#39 Letter from George Church of Olney, 1845, sent from Tasmania

George Church letter 1-1

 

At the beginning of 1845 when this letter was written, George Church had been in Tasmania, known then as Van Diemans land, for two years. A labourer accustomed to looking after sheep, he had been sentenced to ten years transportation at the Quarter Sessions in Aylesbury in 1841 for stealing two ewes from his previous employer.  It was his second appearance at the court, although then, in 1840, he had been acquitted of stealing ducks.  He left behind a wife, pregnant with their second child, a young son and mother-in-law.

This is his second letter home, the first apparently never arrived. George was illiterate and the poor quality of the writing suggests he got a fellow prisoner to write it.  Addressed simply to Ann Church of Onley (note the misspelling) it conveys a favourable impression of country he has been sent to.  Opportunities and cost of living compare favourably with that in England and it is perhaps a surprise to discover that even as a convicted convict he can earn wages.  As a man experienced with handling sheep the job opportunities for George are excellent and indeed he is assigned to a good master who pays him well and puts him in a position to buy his own place. Over the next ten years he wrote repeatedly and sent money to his wife urging her to come and join him.

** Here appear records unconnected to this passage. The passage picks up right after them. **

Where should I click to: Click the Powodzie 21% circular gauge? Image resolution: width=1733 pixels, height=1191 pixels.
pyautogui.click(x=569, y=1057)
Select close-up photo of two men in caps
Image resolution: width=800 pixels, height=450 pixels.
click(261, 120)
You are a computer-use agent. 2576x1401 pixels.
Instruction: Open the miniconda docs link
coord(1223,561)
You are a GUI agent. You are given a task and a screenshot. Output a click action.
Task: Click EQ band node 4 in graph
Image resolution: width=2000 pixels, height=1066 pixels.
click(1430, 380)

This story has no happy ending; Anne refused to go and died a pauper in Newport Pagnell workhouse in 1891. George married bigamously in 1855, the year after his final letter in this collection in which he finally gave up on pleading with Ann to emigrate. He had eight children with his new wife, but his fortunes seemed to have turned in the 1870’s. He received two prison sentences in Tasmania for horse and sheep stealing. He died in 1887 aged seventy-one.

There are seventeen letters from George Church to his wife and they were deposited in the Centre for Buckinghamshire Studies by Anne Church’s descendants in 1987.